• [Cel zadania]
Wypisz bez żadnych zmian wszystkie poniższe wpisy. Obrazy pomiń w odpowiedzi.

• [Dane wejściowe]
============
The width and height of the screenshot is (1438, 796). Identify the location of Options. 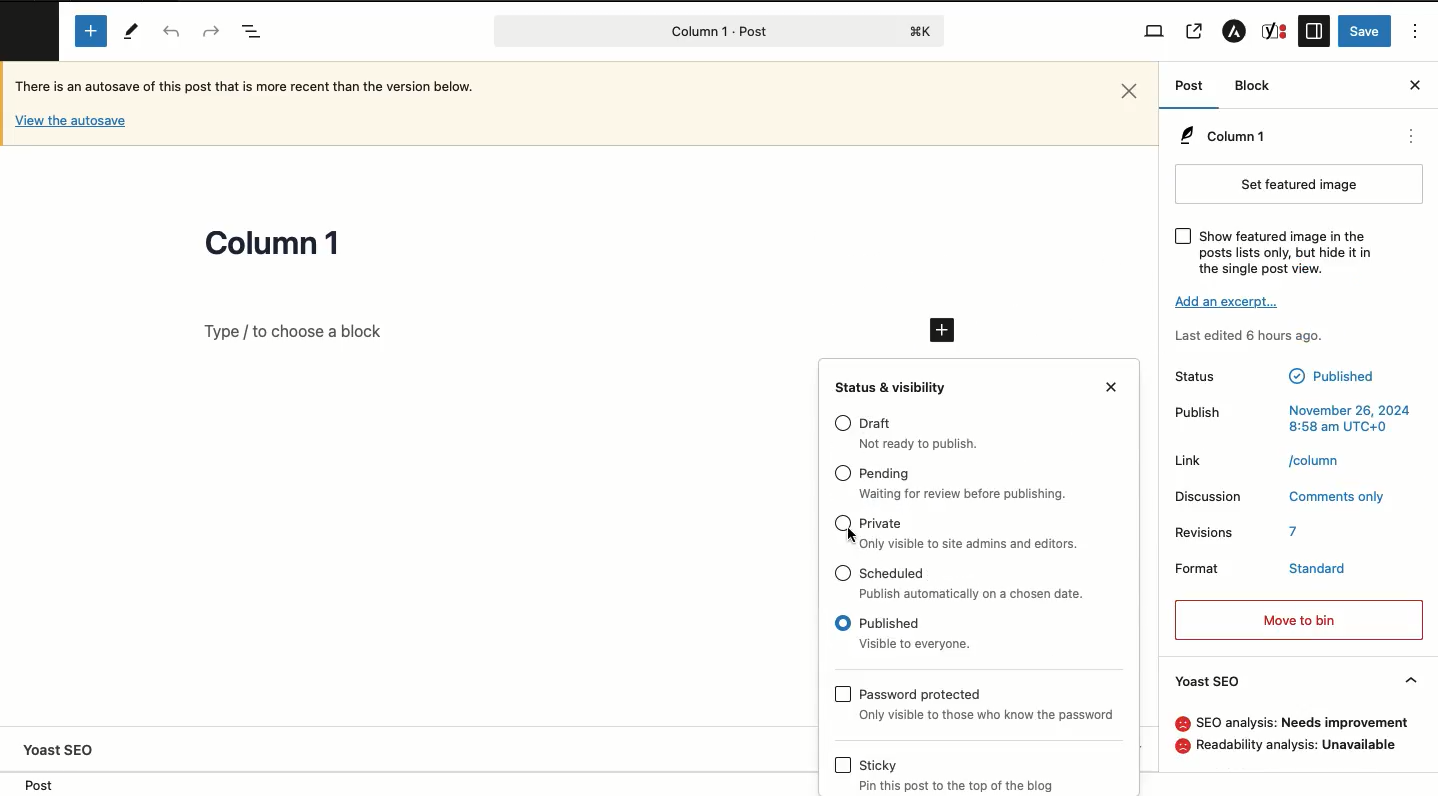
(1416, 32).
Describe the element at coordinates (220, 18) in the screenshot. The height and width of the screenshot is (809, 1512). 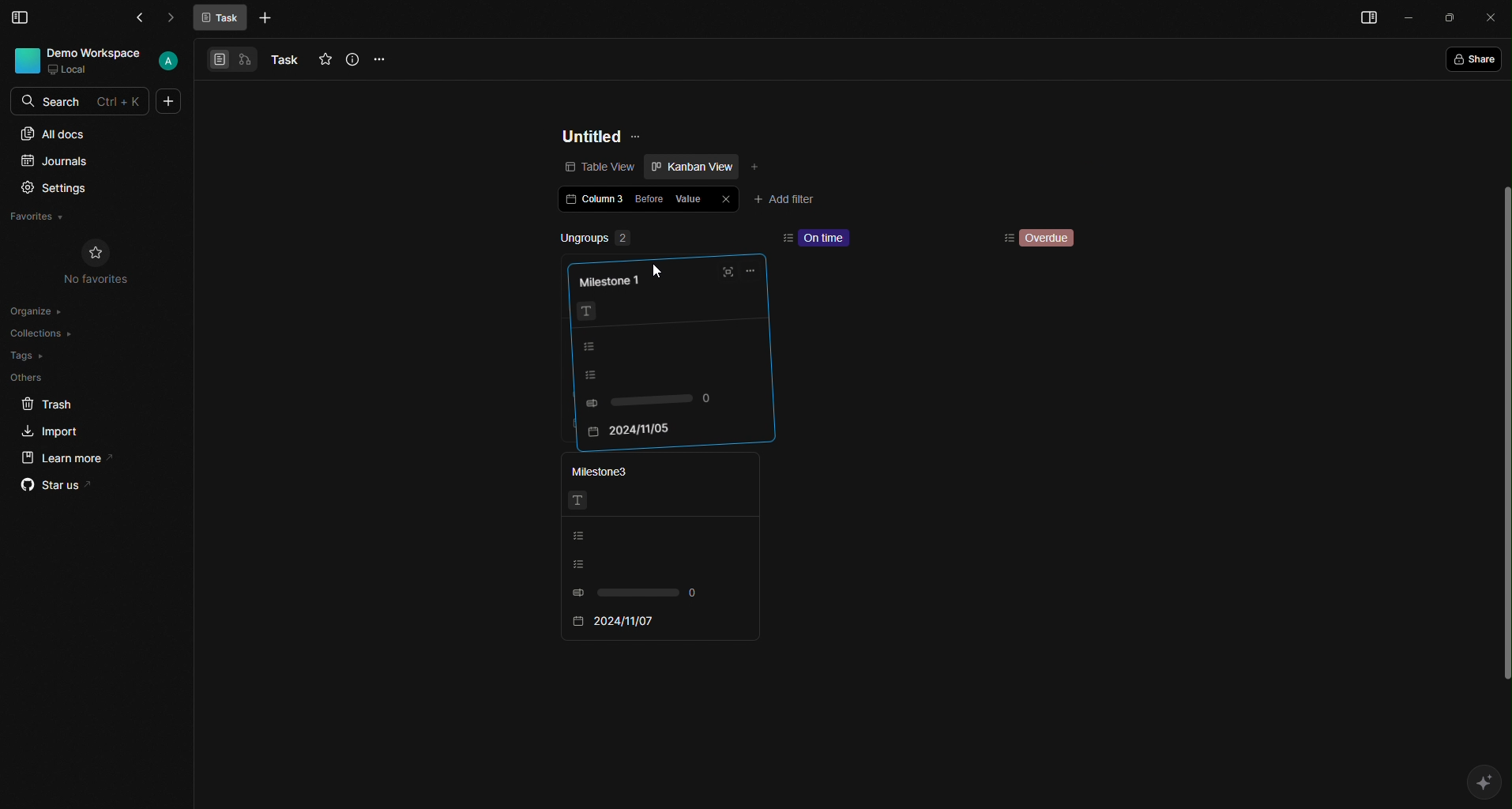
I see `Task` at that location.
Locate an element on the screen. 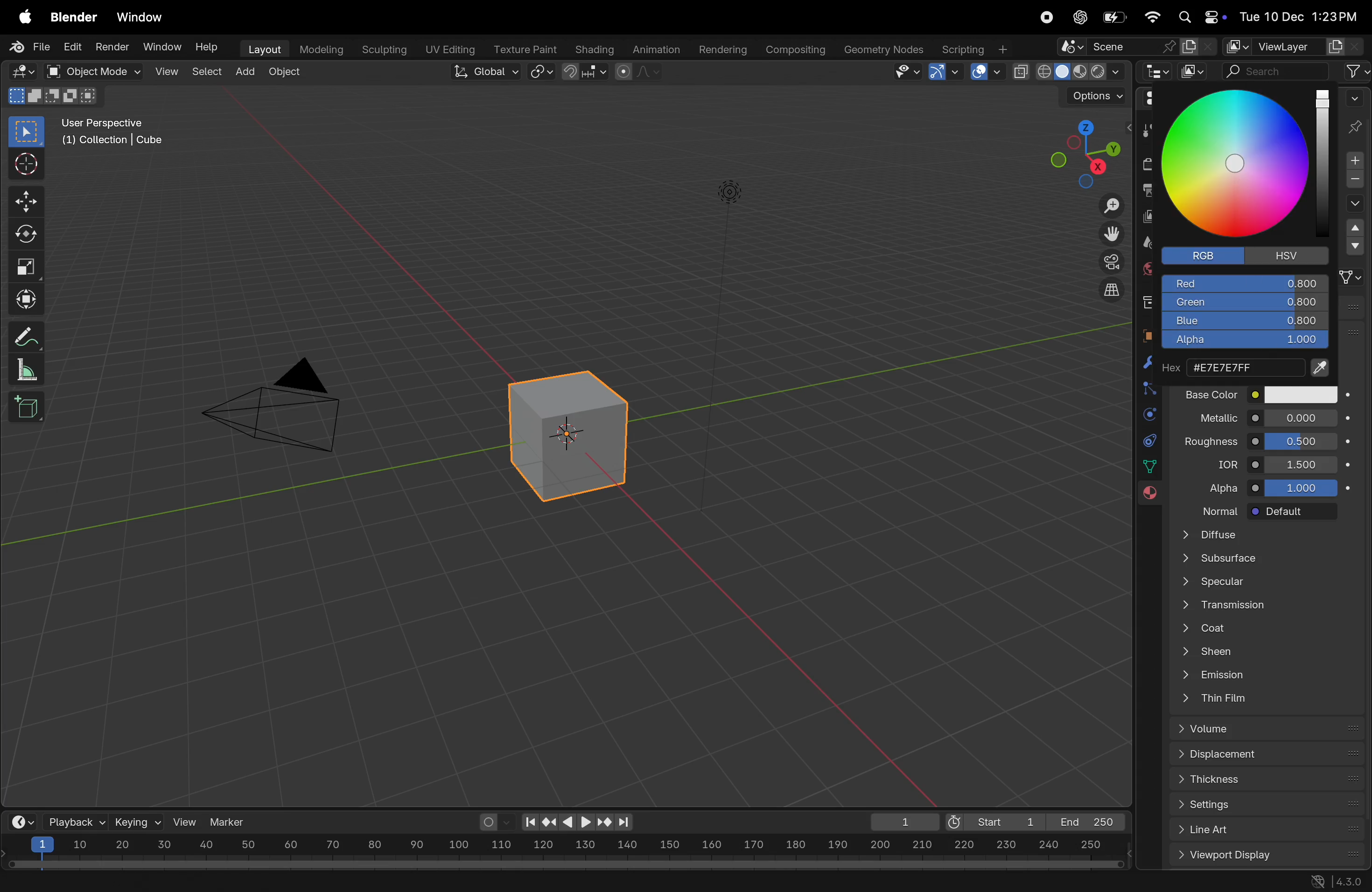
============
• [Odpowiedź pisemna]
The width and height of the screenshot is (1438, 796). Identify the location of Options. 
(1416, 32).
Describe the element at coordinates (220, 18) in the screenshot. The height and width of the screenshot is (809, 1512). 
I see `Task` at that location.
Locate an element on the screen. 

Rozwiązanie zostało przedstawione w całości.